> Problem statement:
Scan the material for the word "Toggle" and copy each line where it occurs.

> Working data:
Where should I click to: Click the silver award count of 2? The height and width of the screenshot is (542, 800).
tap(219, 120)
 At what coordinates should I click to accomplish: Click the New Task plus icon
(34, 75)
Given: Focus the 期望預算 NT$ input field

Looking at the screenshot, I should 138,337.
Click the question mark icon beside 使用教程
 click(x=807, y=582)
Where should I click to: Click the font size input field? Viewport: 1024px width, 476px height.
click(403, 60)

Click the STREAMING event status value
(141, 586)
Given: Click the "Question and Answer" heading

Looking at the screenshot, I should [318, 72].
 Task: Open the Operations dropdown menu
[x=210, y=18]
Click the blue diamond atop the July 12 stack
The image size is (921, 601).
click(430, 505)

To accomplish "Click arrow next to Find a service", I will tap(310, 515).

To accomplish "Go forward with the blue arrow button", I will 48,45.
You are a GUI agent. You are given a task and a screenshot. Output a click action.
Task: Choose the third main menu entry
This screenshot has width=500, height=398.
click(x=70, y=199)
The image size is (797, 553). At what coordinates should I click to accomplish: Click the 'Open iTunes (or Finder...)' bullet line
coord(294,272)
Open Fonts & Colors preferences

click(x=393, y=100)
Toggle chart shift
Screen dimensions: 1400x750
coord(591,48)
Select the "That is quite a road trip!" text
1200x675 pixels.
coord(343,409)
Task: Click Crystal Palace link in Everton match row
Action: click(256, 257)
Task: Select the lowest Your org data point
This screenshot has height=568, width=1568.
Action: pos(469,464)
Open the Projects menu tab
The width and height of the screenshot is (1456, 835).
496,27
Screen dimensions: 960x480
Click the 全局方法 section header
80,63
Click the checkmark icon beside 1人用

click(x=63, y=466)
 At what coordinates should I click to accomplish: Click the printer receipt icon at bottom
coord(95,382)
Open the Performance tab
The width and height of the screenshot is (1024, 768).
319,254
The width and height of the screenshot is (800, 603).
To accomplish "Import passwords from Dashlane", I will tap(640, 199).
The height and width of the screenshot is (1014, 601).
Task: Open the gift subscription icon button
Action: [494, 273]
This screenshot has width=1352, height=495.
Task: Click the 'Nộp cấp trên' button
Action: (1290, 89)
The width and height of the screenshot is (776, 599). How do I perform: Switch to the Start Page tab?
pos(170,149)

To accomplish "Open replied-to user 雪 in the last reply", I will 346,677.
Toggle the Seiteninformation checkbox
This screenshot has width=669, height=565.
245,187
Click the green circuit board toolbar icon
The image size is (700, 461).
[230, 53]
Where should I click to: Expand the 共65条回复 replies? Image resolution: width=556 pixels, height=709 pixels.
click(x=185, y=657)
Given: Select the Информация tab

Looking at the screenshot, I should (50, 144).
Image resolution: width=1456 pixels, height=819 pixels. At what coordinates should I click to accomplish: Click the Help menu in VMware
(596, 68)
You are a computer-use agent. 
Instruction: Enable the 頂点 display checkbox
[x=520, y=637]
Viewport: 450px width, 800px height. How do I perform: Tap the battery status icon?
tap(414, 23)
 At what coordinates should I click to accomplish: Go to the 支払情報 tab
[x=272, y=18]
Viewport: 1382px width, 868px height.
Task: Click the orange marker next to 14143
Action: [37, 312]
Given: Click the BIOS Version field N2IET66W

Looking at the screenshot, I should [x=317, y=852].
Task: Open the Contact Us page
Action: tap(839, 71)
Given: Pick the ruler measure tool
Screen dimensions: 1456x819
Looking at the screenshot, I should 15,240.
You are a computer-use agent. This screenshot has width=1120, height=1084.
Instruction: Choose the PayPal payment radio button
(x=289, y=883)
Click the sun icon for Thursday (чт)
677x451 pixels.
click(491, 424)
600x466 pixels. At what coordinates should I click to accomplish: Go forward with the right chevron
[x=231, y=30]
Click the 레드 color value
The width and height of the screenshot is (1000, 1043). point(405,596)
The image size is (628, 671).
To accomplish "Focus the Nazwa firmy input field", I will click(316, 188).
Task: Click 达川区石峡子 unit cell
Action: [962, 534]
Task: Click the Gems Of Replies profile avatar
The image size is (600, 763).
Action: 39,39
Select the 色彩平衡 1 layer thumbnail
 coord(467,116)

> Response box:
Toggle chart shift
Toggle the Seiteninformation checkbox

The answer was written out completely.